Zo ook vandaag! Het ongehoorde in het verhaal van vandaag is dat Maria aan de voeten van Jezus zit om te luisteren naar zijn onderricht. In de tijd en de cultuur van Jezus is dit absoluut niet de plaats van de vrouw! Zij hoort in de keuken bezig te zijn met het klaar maken van het voedsel en het opdienen ervan. Zij hoort te zorgen dat het de meester en de andere gasten aan niets zal ontbreken. Dat Jezus het toelaat dat een vrouw aan zijn voeten zit – terwijl dat de plaats van de mannen is – dat stoort Martha meer nog dan dat Maria niets uitvoert. Martha is niet geschokt door de houding van Maria, maar door de houding van Jezus. Dit kan Hij toch niet toelaten; deze ommekeer van alle gewoontes?

Jezus laat het wel toe en choqueert daarmee de mensen om te laten zien dat iedereen zonder uitzondering geroepen is om leerling te zijn. Het maakt niet uit of je man bent of vrouw, arm of rijk, gezond of ziek, vrije of slaaf, Jood of Griek. Bij God is geen aanzien van persoon. Iedereen is welkom om Hem te ontvangen. Al het andere komt daarna. Het vertrekpunt is voor iedereen hetzelfde namelijk, dat wij door God bemind worden en dat wij allen zonder uitzondering mogen luisteren naar dat liefdeswoord dat komt uit Gods mond.

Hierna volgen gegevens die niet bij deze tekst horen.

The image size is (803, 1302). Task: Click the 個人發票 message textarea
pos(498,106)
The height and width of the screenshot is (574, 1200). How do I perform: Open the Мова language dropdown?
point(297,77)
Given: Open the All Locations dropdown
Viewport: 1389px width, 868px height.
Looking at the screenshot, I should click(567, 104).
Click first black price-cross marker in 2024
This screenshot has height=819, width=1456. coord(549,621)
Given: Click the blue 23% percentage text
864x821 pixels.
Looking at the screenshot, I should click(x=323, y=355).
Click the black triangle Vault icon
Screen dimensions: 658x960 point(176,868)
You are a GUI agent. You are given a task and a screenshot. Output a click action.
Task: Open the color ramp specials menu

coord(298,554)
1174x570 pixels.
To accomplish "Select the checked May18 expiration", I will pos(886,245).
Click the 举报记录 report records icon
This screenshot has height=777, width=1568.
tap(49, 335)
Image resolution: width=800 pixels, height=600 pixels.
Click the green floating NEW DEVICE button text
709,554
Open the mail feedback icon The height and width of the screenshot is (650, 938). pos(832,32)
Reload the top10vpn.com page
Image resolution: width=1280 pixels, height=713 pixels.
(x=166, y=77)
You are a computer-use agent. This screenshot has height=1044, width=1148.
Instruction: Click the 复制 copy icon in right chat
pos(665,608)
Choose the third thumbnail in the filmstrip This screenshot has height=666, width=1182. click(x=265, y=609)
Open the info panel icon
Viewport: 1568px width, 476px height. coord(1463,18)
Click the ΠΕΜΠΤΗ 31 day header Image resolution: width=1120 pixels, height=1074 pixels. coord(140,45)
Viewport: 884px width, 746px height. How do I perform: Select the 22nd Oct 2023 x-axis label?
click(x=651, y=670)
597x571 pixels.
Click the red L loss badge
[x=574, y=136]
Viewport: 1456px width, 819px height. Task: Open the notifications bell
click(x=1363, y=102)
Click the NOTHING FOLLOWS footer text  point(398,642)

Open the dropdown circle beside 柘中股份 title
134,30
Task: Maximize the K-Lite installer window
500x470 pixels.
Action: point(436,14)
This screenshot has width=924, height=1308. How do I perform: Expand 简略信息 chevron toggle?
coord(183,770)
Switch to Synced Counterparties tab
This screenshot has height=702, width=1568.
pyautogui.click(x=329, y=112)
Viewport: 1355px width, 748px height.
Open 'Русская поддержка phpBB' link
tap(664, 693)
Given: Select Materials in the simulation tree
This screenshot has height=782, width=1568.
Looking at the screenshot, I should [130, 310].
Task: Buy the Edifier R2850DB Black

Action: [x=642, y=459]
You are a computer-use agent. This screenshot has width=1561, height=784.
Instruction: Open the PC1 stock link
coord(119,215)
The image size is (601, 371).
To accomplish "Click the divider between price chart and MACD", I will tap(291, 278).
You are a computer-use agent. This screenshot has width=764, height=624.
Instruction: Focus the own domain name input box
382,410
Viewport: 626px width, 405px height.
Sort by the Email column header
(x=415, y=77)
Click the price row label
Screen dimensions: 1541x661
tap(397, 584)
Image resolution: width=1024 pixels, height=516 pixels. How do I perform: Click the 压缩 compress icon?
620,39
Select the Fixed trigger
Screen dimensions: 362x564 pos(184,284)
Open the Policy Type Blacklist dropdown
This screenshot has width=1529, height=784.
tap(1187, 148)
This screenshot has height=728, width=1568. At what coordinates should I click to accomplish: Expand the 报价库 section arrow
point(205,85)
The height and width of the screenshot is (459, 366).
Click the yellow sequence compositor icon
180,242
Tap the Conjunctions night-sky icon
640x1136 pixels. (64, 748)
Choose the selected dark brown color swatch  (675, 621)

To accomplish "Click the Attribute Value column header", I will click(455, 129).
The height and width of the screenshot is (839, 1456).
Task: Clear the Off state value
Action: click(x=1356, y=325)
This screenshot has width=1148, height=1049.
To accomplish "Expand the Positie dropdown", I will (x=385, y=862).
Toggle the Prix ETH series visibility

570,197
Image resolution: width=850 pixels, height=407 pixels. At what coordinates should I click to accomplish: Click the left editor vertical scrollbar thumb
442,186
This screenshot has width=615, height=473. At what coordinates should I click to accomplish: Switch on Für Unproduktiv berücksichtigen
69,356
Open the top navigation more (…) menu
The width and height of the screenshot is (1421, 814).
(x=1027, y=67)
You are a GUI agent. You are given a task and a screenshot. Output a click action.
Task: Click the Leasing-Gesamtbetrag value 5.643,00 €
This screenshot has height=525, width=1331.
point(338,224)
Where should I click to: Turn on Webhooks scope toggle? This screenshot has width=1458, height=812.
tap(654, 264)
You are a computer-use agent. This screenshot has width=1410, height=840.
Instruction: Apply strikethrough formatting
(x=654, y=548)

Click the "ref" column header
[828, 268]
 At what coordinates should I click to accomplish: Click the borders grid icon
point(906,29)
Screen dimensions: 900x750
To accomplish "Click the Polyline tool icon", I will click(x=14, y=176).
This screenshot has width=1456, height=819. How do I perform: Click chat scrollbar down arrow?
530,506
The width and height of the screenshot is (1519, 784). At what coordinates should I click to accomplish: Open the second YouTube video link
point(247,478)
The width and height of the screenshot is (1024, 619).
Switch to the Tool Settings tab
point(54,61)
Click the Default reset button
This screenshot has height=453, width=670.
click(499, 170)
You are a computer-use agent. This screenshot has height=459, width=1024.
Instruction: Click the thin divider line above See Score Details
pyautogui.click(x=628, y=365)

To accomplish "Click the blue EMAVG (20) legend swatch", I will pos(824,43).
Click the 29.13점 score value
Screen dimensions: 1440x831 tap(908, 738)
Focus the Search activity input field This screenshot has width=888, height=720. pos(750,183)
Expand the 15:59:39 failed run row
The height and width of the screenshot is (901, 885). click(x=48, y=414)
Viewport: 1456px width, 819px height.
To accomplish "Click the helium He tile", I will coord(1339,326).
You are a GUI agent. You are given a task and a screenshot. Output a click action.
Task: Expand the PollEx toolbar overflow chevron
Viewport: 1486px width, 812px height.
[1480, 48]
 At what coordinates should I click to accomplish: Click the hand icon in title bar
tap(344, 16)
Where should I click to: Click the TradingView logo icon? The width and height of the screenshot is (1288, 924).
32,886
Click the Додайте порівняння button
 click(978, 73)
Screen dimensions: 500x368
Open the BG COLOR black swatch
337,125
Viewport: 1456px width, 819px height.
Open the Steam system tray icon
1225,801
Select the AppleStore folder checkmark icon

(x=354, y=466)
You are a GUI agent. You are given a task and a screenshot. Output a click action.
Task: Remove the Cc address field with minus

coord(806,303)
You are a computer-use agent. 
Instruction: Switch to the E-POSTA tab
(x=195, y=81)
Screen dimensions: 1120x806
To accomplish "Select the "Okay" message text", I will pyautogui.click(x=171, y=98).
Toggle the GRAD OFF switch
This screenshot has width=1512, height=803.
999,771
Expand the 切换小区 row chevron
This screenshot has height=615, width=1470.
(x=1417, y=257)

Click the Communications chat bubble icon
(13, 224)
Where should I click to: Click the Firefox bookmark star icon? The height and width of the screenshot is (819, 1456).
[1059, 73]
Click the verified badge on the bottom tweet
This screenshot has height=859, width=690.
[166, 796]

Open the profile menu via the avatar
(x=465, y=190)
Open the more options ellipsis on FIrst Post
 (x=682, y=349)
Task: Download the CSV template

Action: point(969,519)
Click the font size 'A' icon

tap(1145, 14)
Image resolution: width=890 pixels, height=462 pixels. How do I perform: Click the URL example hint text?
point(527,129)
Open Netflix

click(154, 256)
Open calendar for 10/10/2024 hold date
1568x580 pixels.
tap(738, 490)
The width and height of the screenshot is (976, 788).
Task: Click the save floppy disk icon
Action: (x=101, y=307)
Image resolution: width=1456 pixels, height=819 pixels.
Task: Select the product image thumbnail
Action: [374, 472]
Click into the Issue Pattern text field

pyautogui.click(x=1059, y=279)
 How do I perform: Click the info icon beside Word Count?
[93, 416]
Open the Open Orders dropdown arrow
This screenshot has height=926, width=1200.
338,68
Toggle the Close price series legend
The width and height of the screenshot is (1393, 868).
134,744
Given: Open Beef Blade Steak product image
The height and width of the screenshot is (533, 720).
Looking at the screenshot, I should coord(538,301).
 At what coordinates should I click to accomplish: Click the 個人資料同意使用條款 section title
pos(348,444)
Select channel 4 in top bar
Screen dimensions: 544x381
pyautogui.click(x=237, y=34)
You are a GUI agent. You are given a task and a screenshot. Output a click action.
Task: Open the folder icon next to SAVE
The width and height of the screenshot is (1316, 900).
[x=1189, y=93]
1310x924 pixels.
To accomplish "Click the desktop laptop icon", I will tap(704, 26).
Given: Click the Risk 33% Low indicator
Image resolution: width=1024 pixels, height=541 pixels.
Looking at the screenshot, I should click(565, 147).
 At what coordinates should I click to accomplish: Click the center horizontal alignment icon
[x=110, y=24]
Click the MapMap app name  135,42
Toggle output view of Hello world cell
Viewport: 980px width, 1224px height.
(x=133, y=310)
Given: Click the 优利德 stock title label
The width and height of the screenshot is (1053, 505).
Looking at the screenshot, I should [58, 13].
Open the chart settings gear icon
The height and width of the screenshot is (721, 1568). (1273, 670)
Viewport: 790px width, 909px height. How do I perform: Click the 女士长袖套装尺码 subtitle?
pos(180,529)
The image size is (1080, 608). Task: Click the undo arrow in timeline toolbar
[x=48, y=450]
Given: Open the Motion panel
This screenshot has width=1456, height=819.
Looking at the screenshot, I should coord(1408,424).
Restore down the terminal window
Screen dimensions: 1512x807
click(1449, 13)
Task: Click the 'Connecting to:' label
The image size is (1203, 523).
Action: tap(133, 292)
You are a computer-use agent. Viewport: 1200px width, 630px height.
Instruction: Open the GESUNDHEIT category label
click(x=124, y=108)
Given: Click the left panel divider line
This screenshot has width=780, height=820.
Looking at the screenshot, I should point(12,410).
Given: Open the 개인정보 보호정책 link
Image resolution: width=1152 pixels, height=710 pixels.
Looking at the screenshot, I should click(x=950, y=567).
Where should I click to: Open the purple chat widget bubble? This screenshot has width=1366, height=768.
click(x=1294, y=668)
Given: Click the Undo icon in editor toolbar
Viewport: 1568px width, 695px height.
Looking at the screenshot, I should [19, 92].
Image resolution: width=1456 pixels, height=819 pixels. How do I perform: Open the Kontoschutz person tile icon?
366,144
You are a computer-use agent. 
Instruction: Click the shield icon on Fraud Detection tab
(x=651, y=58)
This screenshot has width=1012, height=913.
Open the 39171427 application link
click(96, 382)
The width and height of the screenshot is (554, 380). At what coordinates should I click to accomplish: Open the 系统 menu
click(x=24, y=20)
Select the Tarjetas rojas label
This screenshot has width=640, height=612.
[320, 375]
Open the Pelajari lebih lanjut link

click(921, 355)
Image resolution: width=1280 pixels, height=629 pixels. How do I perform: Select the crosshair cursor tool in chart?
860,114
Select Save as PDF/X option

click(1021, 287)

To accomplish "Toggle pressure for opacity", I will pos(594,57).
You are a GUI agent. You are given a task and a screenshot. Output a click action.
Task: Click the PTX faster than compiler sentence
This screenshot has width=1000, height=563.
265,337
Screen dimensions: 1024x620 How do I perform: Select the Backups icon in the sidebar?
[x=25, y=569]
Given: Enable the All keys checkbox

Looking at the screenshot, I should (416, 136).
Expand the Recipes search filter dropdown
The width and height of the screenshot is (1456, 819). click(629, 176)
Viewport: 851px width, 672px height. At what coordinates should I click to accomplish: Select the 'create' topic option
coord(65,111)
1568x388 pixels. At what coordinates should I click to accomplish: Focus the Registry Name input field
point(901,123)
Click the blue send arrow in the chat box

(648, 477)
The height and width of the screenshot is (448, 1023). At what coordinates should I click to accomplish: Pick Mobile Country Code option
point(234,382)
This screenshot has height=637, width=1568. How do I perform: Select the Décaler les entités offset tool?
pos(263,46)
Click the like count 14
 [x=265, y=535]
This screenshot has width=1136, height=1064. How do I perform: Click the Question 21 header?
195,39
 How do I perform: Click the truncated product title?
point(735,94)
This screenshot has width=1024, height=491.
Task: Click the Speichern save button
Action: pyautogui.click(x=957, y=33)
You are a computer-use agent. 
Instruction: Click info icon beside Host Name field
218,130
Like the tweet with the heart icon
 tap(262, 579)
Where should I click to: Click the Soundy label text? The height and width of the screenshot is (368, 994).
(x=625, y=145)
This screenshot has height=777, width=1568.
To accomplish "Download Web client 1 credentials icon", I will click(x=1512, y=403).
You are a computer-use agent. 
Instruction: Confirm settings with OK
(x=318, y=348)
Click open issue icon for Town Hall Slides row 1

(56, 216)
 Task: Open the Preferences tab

Het schokkende van het verhaal van Maria en Martha is dat God vriendschap sluit met iedereen, zonder uitzondering. In Jezus is er geen uitverkoren volk, ras of natie meer; ook geen uitverkoren mannelijk deel van de bevolking. Iedereen mag aan zijn voeten neerzitten om leerling te zijn. Zo wordt Bethanië het huis van de vriendschap. Een vriendschap van God met alle mensen maar ook een vriendschap tussen al de vrienden van God.

Zo wordt ook het huis van een nieuwe toekomst de tent van Abram en Sara, bij de eik van Mamre. God komt onverwacht op bezoek in dit huis waar geen vreugde is, geen hoop omdat dit echtpaar geen zoon, geen erfgenaam kan krijgen. De lach van de toekomst ontbreekt in de tent van Abram en Sara. Het schokkende is dat God zomaar, zonder reden, zich het lot aantrekt van deze twee mensen. Dat is vriendschap en zij stellen zich voor deze goddelijke inwoning open en mogen een nieuwe toekomst begroeten in de geboorte van een zoon, Isaac: Gods glimlach.

De lezingen van vandaag moeten ons choqueren. God sluit vriendschap met iedereen en schenkt daardoor nieuwe toekomst. Laten we met Maria tijd nemen om dit goede nieuws goed tot ons te laten doordringen voordat we vanuit dit geweldige geheim gaan handelen. Laten we eerlijk zijn dat we vaak vooral als Martha door het leven rondrennen en vlug vergeten dat God als een vriend in ons woont en ons een nieuwe toekomst opent, reeds nu maar ook in Zijn eeuwigheid.

1e lezing: Genesis 18, 1-10a; 2e lezing: Kol. 1, 24-28; evangelie: Lucas 10, 38-42.
De evangelietekst uit de Willibrordvertaling 1978:
In die tijd kwam Jezus in een dorp, waar een vrouw die Marta heette, Hem in haar woning ontving. Ze had een zuster, Maria, die gezeten aan de voeten van de Heer, luisterde naar zijn woorden. Marta werd in beslag genomen door de drukte van het bedienen, maar ze kwam er een ogenblik bij staan en zei: ‘Heer, laat het U onverschillig, dat mijn zuster mij alleen laat bedienen? Zeg haar dan dat ze mij moet helpen.’ De Heer gaf haar ten antwoord: ‘Marta, Marta, wat maak je je bezorgd en druk over veel dingen. Slechts een ding is nodig. Maria heeft het beste deel gekozen, en het zal haar niet ontnomen worden.’